The overtime working and working with exrta periods are differentiated in terms of the wages to be paid to the Employee. In terms of the working with extra periods the Employee shall be paid 1.25 times the usual hourly wage, and overtime working, the Employee shall be paid 1.5 times the usual hourly wage. In addition, Article 6 of the Regulation,  with a written request of the Employee, instead of paying wages for overtime, allowed the Employee to use one hour and fifteen minutes as leisure time for each hour worked as extra periods; and 1 hour and thirty minutes for each hour workes as overtime. Leisure time shall be made, in a period deemed appropriate by the Employer, available to the Employer within the normal working hours of the Employee within a period of six months following the days when the Employee has worked overtime, and no deduction shall be made from the Employee’s wage regarding the periods of non-employment. Pursuant to the law, overtime working should not exceed 270 hours in one year. Likewise, in line with the provisions of Article 63 of the Labor Law, works exceeding eleven hours a day are prohibited. Therefore, for each Employee, even in the event that it does not exceed 270 hours per year, no work exceeding eleven hours a day shall be carried out. Pursuant to the precedents of the Court of Cassations, additional work contrary to the rule is deemed to be overtime irrespective of the weekly working time and overtime working is paid 1.5 times the regular wage. In addition, since the working with extra periods is added to the daily working time, in case of  daily working time exceeding 7.5 hours, it is envisaged that the Employee should have at least one hour of rest. 

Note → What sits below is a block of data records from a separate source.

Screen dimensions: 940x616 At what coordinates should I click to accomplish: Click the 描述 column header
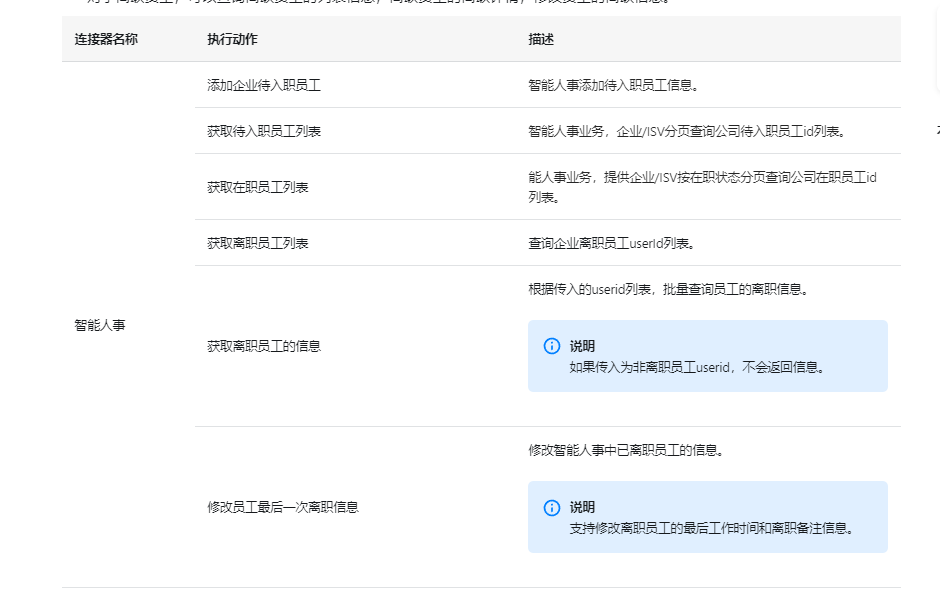coord(541,40)
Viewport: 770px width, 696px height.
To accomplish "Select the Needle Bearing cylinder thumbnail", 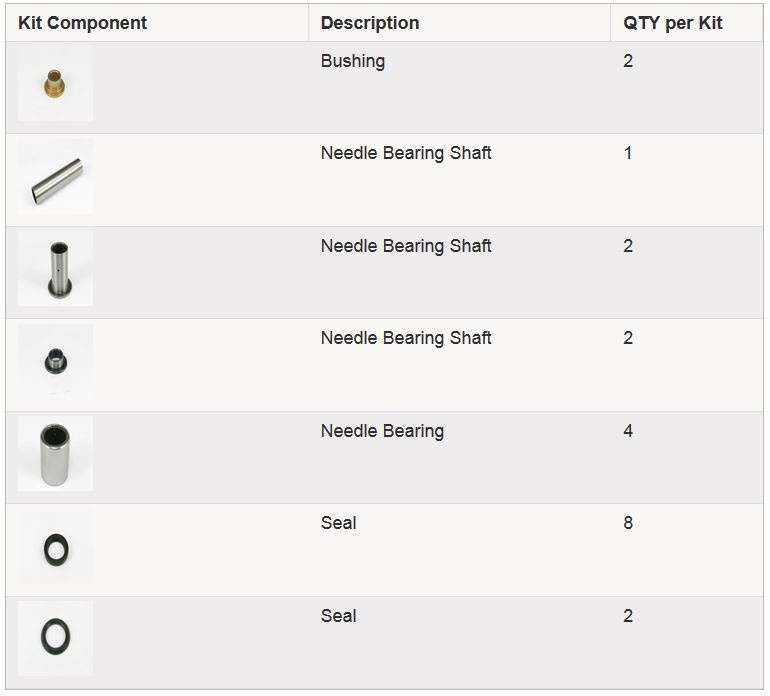I will click(55, 453).
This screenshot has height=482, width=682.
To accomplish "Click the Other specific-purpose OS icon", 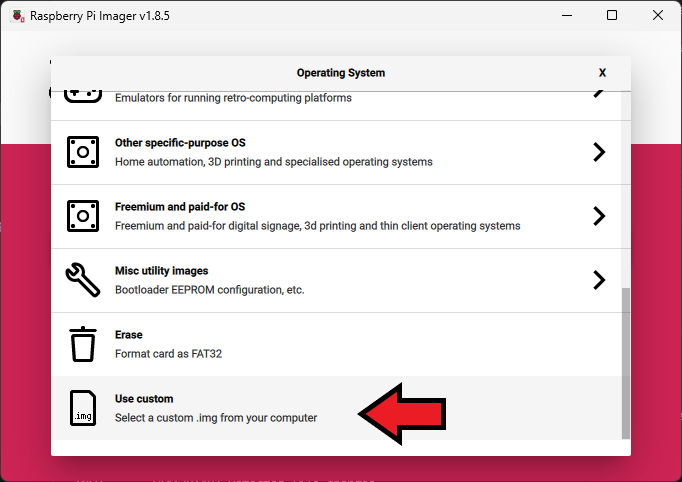I will 83,152.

The following Employees are not allowed to carry out overtime working even Employee’s consent is received;

  • Employees who are under 18 years of age,
  • Employees who are pregnant, just given a birth,
  • Employees entitled to breast-feeding leave

The Employees working under following Works are not  allowed do overtime working even Employee’s consent is received;

  • Works under The Regulation on Works that Need to Be Worked Up to Seven and Half Hours or Less Per Day in Terms of Health Rules
  • All night workings except The Night Works with the written consent of the Employer and more than 7.5 hours in Tourism, Private Security and Health Care Services 

It is accepted that the payments concerning overtime working carried out by the Employees who are the senior managers in the workplace or who determine their working hours, who do not receive work instructions from any senior supervisor or manager, and who work at high level and which are called as white collar, are included in the regular monthly wages. Therefore, in practice, such Employees are generally not entitled to overtime working payament or leisure time. 

Since the payment to be made concerning overtime working is a “wage”, overtime working components should be indicated on the Employee’s payroll and the wage payment shall be made to the Employee’s wage account. Overtime working payments are subject to a 5-year period of limitations and failure to pay the wages on time allows the Employee to terminate the employment contract for just cause under Article 24 of the Labor Law.

In cases where signed wage payrolls which do not include reservation and bank payments are compatible, the Employee shall prove the claims regarding the overtime working payments. In cases where written workplace records are available, it is accepted that no rulings can be given according to witness statements. In case of the payrolls are insufficient, overtime work can be proved by witness evidence. However, in a ruling given through witness statements, equity reduction is applied by the Courts.

In addition, it is envisaged that the Employer will be sanctioned by an administrative fine in case of violation of the statutory regulations on overtime working.